System Design: Caching Strategy for a DAG of Materialized Views
Context
You are designing an analytics system that computes materialized query views. Views depend on other views (and base tables), forming a directed acyclic graph (DAG). The goal is to reduce query latency while maintaining correctness and controllable freshness.
Assume:
-
Base data lives in durable storage and is updated in micro-batches or streaming (CDC).
-
Queries commonly read recent time windows and hot dimensions.
-
The system is multi-tenant and runs on a fleet of compute nodes with local memory and disk; a shared distributed cache is available.
Task
Design a caching strategy for this system.
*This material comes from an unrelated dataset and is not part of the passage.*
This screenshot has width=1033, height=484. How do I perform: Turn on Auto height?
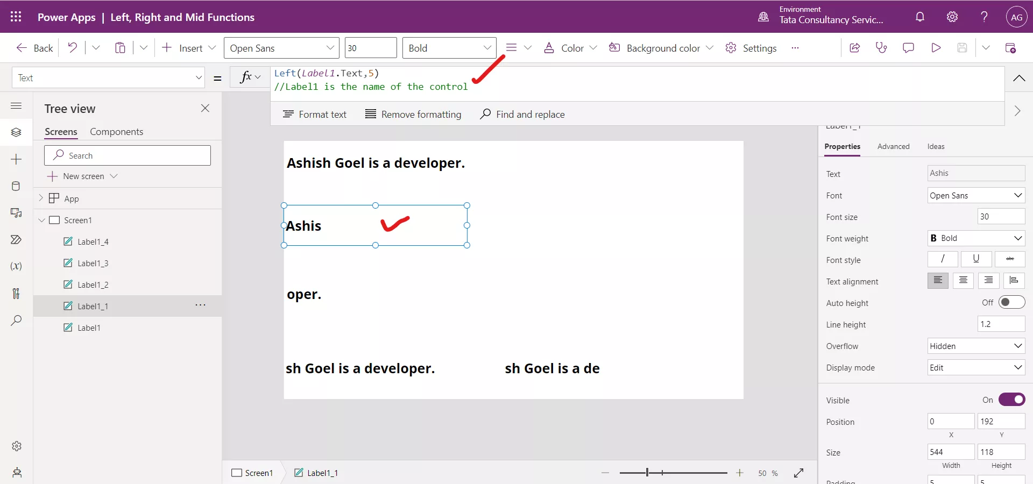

Specify:
-
What to cache
-
Choose cache granularity among: base tables (blocks/columns), partial aggregates (intermediate DAG nodes), and full view results. Explain trade-offs.
-
Where to cache
-
In-memory (per-node), local SSD, and/or distributed cache. Propose a multi-tier policy.
-
Cache keys and versioning
-
Define keys so cached entries are uniquely and correctly identified. Include versioning that ties entries to specific input data snapshots.
-
Eviction policy
-
Specify the algorithm(s), admission control, quotas, and safeguards against thrash.
-
Freshness SLAs
-
Define staleness guarantees (e.g., strong vs bounded) and how queries select acceptable cached versions.
-
Consistency and invalidation on updates
-
How caches are invalidated/updated when base data changes. Describe mechanisms to avoid stale or inconsistent joins across views.
-
Update propagation through the DAG
-
Explain incremental vs full recomputation, ordering, and how lineage is tracked.
-
Failure handling
-
Partial failures, retries, circuit breakers, and fallback behavior.
-
Backfills
-
Strategy for large historical recomputations without disrupting hot-path queries.
-
Hot keys and load shedding
-
Handling hotspots, thundering herds, and skew.
-
Monitoring and validation
-
Metrics and techniques to verify correctness and performance.
Provide a step-by-step, implementation-oriented design with examples where helpful.